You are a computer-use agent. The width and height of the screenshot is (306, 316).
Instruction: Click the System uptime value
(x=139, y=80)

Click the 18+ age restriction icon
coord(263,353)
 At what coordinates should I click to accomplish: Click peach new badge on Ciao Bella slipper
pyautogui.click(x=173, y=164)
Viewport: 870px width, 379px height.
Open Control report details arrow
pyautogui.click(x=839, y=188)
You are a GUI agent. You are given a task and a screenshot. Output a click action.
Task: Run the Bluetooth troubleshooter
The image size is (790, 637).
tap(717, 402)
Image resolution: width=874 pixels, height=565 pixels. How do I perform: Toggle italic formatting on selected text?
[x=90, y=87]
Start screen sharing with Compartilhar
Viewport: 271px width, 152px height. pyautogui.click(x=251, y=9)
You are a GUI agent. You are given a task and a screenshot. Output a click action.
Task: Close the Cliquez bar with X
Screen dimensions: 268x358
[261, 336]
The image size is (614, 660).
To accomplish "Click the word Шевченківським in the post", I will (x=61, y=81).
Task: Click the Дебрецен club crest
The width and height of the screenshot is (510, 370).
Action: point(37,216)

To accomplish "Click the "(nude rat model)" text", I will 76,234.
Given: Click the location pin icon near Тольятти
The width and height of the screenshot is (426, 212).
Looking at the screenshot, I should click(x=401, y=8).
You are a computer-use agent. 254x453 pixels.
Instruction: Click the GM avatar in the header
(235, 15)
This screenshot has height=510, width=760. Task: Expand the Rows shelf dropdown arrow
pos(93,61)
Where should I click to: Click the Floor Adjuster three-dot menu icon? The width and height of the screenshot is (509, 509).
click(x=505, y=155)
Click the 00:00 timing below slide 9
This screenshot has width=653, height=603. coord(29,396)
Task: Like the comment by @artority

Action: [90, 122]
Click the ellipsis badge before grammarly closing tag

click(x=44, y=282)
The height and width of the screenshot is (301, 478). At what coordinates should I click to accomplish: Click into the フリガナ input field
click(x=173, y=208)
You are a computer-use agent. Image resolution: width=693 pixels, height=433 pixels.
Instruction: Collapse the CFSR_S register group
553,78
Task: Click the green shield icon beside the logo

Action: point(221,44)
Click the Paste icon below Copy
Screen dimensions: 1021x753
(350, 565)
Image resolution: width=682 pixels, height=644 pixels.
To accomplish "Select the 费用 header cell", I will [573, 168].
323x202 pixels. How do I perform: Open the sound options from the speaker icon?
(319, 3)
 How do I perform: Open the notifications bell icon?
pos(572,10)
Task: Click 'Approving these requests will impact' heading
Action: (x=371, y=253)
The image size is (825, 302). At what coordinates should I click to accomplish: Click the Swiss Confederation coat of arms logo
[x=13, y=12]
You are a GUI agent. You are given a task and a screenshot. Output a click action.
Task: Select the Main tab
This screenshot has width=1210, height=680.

· · · · · · ·

Each line in the records that carries "computer" must be copied out.

**RESULT BELOW**
You are a computer-use agent. The width and height of the screenshot is (306, 316).
You are a computer-use agent. 254x453 pixels.
You are a computer-use agent. Image resolution: width=693 pixels, height=433 pixels.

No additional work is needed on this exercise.